Mobile 3D Graphics API for J2ME is specified in JSR 184 and included with the WTK (Wireless Toolkit) from 2.2 version. This proposed JSR will provide a scalable, small-footprint, interactive 3D API for use it on mobile devices (CLDC). This API is based on OpenGL so the concepts are very similar.

This article is going to show how to use the Mobile 3D Graphics API for java, with some code examples. You can start reading this article: Mobile 3D Graphics API for J2ME if you don't know so much about this. Also you can download the API documentation if you need more information.
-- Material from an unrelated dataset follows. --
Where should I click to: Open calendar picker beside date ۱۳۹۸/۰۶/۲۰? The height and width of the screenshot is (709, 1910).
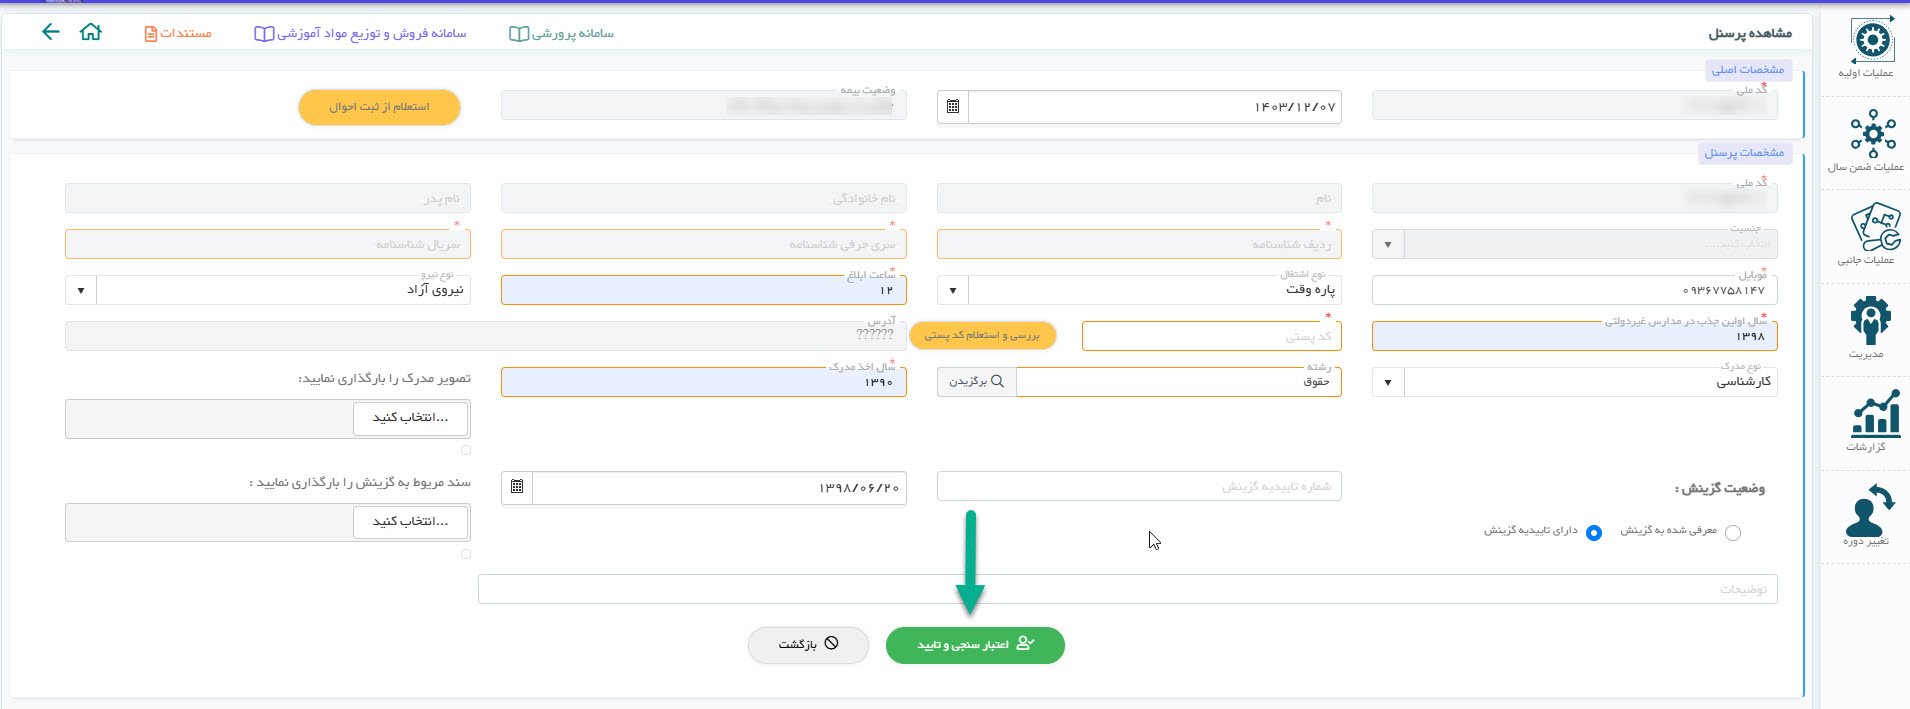click(517, 487)
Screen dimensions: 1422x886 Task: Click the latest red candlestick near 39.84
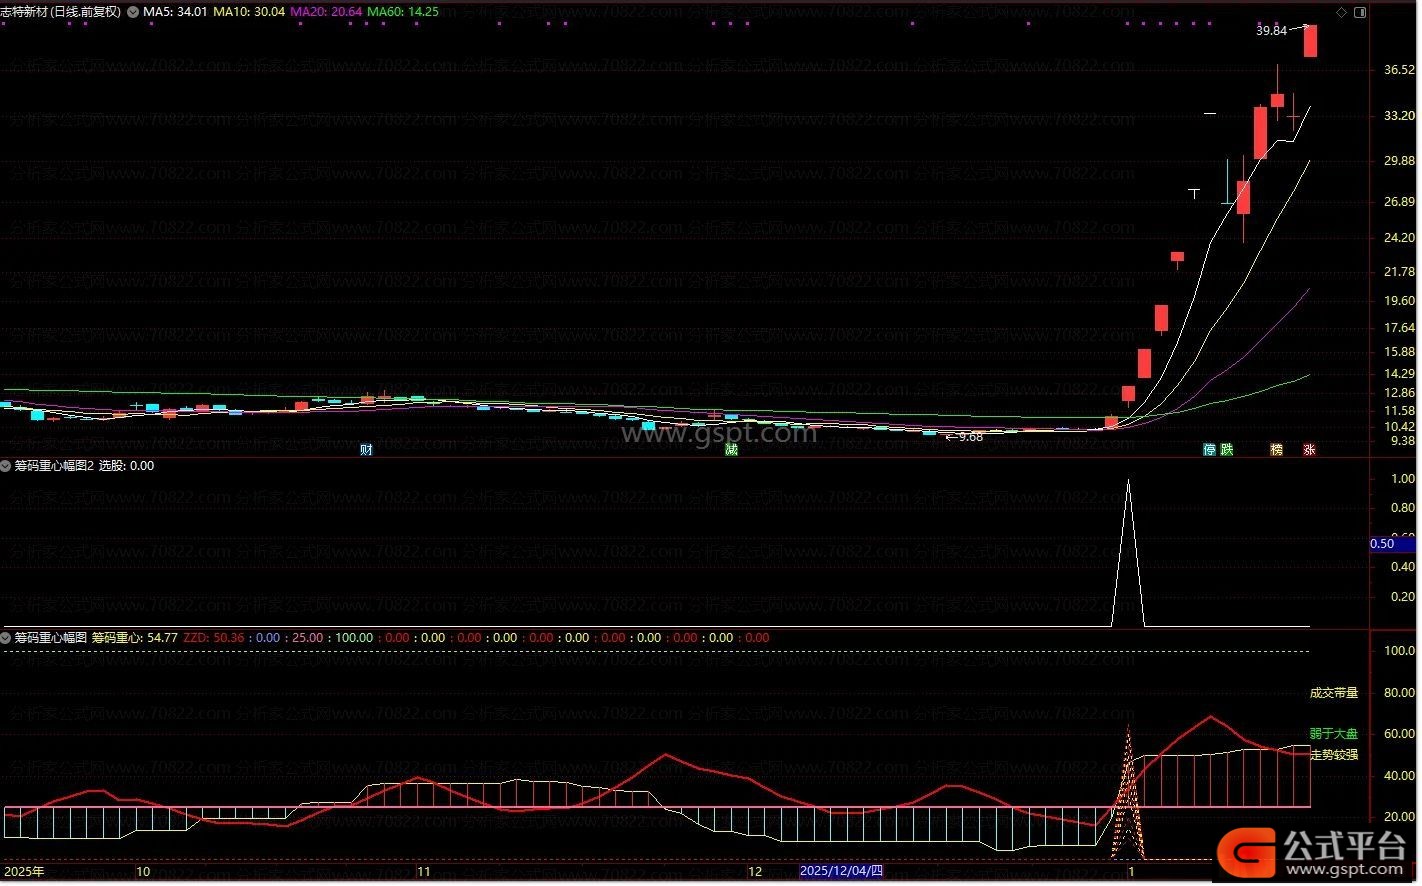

There are two methods for programing 3D graphics, 'retained' and 'inmediate' modes. The first one is used for make complex figures ussing an external modling tool to create m3g files. On the other hand the 'inmediate' mode is the aim of this article, we are going to show examples of code for programing graphics only with code. However, it's posible to combine the two methods, we can import a world from an m3g file, and modify with code as we need.

[edit] Set graphics

This is the first thing that we have to do. We are going to use the paint method of the Canvas class, to bind Graphics3D with the canvas to render. For those examples, we suppose to have a myWorld (World) object with content, I will explain how to fill with content this object later.

public class MyCanvas extends Canvas
{
   Graphics3D myG3D = Graphics3D.getInstance();

   public void paint(Graphics g) {
   try {
      myG3D.bindTarget(g);
      // ... update the scene ...
      // ... render the scene ...
   } finally {
      myG3D.releaseTarget();
   }
}

[edit] Update

We set the world to the currentTime (int). The fps (frames per second) that the human eye can apreciate is 12 fps, so 20 fps is a good choice if our hardware allows it. It should be into a loop that repaints every time.

myWorld.animate(currentTime);
currentTime += 50;      // assume we can handle 20 frames per second

[edit] Render

Here we are rendering all the elements (myWorld), but we can do it with any other node Group.

g3d.render(myWorld);    // render a view from the active camera
g3d.releaseTarget();    // flush the rendered image

[edit] Load 3D objects from a M3G file

M3G files can be made with a 3D modeling application, and its designed to use it with j2me. Thats the way for making complex 3D objects or scenes with an external apllication, instead of coding everything.

This is a safe way to load objects from a .m3g file. It's supposed to be a "myworld.m3g" file in the resource directory of the project. Thake care with the name of the file, because it's case sensitive. In this example the object World is loaded.

try {
    Object3D[] buffer = Loader.load("/myworld.m3g");

    for(int i = 0; i < buffer.length; i++) {
        if(buffer[i] instanceof World) {
            world = (World)buffer[i];
            break;
        }
        ...
    }

    buffer = null;
} catch(Exception e) {}

[edit] Background

Tha background is an attribute of the object "World".

Fist let's create a Background object.

   Background bg = new Background();

We can set a color for the background in ARGB format (Alpha, Red, Green, Blue).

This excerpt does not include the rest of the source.